To quote that EXXON "poster child" for the virtue of corporate morality, Lee
Raymond... "In every aspect of life, including the economic dimension we are
always challenged to do the right thing. We have seen that in this country
in the last few years, particularly on Wall Street, with the rise of the old
human frailty of greed. This occurs when people serve their own needs to the
detriment of everyone else. To counter such trends, we must work to become
not just players or owners but also stewards of the free market system."

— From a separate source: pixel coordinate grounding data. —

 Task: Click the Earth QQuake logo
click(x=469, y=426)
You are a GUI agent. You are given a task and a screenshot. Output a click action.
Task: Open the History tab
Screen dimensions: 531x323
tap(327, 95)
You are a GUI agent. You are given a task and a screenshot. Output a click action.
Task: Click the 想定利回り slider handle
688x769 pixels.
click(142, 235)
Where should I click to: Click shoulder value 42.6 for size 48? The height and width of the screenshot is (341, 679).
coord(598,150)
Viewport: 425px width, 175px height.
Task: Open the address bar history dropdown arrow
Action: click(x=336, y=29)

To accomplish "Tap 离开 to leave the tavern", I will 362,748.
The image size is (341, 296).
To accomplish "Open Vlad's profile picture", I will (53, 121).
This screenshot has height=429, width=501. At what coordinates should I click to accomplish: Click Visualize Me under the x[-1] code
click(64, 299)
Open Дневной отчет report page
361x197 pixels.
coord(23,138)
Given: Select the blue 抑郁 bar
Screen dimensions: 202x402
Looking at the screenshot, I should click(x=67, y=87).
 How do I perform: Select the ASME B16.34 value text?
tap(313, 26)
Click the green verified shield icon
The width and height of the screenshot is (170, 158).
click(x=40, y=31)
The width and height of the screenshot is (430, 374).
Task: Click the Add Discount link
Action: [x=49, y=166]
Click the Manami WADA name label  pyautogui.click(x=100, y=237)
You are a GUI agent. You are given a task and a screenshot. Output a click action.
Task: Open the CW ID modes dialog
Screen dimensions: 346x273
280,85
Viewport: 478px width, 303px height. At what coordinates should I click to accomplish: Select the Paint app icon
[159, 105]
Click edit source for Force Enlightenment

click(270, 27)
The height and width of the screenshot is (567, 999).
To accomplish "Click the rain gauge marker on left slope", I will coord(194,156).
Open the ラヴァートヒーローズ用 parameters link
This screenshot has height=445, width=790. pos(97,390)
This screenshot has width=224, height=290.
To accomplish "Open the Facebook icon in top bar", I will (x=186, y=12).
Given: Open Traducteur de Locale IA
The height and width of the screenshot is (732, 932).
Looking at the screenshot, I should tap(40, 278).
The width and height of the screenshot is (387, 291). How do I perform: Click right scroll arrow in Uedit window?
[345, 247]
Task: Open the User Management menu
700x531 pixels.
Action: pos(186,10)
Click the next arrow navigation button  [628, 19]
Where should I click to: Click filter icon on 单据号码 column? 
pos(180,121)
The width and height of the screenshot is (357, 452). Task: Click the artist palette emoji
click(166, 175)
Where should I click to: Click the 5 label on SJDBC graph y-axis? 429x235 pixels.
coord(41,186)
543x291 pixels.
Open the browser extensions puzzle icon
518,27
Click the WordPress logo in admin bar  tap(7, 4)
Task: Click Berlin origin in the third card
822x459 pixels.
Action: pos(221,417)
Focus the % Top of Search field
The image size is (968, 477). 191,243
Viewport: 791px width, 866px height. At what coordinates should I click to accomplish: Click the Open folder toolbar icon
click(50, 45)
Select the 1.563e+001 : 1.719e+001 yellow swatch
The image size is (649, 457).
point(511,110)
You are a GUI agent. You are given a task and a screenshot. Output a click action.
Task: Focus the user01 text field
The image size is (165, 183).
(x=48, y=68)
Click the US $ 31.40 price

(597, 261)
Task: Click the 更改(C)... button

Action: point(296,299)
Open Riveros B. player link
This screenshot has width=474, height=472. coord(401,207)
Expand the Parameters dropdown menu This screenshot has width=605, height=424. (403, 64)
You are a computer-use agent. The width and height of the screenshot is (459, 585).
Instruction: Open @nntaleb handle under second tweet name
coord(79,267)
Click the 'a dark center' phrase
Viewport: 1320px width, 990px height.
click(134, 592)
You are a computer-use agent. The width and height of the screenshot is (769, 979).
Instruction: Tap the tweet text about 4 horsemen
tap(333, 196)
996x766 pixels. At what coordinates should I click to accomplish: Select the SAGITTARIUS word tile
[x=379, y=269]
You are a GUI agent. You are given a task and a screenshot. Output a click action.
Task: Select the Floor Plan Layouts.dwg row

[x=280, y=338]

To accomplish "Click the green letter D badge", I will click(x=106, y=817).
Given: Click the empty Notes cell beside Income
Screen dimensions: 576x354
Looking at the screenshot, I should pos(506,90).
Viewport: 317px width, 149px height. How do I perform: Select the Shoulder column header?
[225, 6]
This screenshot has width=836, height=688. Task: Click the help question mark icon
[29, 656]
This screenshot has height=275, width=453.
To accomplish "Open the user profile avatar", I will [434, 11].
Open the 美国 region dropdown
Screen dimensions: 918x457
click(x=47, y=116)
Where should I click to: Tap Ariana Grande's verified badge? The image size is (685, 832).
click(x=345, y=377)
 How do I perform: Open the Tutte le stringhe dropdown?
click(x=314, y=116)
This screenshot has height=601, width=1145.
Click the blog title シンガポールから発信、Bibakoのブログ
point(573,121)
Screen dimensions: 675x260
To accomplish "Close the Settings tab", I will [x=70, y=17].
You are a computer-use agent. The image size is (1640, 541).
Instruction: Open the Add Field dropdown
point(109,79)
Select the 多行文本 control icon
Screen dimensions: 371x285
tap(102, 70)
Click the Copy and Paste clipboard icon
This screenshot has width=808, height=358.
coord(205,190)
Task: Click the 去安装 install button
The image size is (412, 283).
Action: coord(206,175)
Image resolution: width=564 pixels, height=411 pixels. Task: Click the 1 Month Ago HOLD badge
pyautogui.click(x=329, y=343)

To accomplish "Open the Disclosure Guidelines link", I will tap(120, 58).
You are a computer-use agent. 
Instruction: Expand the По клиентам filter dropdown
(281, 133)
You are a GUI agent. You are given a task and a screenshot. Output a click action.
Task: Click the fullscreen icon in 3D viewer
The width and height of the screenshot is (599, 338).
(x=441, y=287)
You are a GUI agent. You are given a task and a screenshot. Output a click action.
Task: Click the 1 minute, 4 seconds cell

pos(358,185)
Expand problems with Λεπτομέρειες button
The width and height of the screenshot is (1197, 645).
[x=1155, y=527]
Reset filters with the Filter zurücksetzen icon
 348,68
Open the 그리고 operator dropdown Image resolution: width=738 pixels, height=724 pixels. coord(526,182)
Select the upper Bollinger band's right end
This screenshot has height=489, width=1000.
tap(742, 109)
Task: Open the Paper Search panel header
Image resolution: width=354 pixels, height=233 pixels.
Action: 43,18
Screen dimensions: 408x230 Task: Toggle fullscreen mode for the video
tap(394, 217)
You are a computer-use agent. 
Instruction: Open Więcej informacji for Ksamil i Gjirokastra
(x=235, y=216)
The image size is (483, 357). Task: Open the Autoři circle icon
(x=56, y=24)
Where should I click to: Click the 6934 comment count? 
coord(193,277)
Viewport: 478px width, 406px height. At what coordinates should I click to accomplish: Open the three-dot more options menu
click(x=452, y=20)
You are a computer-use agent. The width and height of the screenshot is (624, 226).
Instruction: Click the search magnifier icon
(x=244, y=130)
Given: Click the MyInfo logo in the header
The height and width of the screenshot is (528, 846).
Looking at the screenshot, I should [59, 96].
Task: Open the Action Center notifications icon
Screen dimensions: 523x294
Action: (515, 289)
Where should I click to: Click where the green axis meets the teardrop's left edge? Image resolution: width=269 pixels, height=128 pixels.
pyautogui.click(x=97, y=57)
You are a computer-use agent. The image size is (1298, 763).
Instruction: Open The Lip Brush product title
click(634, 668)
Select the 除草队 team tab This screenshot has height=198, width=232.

(Acton Institute in 2003). At the time of this statement he was making
(reportedly) $144,000 per day.
>AS to foreigners investing in USA, I don't know what the figures are, but I
do know USA
investing in foreign markets has grown tremendously. <
Foreigners invest in the US in many ways. Holding our debt is one, buying
corporations to get competent management is another and real estate is one
more.
> America's attraction for foreign capital can be readily discerned in the
streets of Washington, where a number of buildings have been sold to
foreigners in recent months. A group funded by Middle Eastern investors
recently bought 901 F St. NW for $56 million, German money was behind the
purchase of 2100 M St. NW for $95 million, and other foreign investors
bought a portfolio of properties, including 5225 Wisconsin Ave. NW, for a
sum in the $200 million range, according to Bill Collins of Cassidy &
Pinkard, a real estate services firm involved in some of the transactions. A
survey of global real estate investors last year showed that the United
States continues to rank as the No. 1 country for "stable and secure"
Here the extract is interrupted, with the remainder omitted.